### PROVIDED RECORDS
● ● ● ●

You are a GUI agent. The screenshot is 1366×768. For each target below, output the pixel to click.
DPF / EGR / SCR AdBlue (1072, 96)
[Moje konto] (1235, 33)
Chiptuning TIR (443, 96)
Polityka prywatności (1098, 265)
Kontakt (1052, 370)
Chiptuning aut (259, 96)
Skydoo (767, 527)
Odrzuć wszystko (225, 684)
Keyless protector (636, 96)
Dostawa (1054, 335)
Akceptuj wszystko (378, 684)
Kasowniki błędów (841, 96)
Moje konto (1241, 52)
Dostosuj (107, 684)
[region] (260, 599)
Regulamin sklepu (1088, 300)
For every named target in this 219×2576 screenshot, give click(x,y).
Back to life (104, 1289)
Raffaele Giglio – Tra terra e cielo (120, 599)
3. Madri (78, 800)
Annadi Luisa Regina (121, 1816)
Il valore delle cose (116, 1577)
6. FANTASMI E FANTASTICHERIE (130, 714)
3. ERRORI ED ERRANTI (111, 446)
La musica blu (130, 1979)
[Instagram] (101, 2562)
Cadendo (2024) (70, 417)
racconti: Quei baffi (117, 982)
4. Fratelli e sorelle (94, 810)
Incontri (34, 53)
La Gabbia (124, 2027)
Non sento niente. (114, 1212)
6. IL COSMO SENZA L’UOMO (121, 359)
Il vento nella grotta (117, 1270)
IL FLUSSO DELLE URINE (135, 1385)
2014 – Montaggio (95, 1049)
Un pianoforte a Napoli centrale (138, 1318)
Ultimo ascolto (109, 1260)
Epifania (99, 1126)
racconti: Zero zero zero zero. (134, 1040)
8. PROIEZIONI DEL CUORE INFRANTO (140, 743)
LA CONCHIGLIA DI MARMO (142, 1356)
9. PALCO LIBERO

● ● ● ●

### TASK TO COMPLETE
Which lines of the records above contain the word "target"? Report each one.

### RESPONSE
You are a GUI agent. The screenshot is 1366×768. For each target below, output the pixel to click.
For every named target in this 219×2576 screenshot, give click(x,y).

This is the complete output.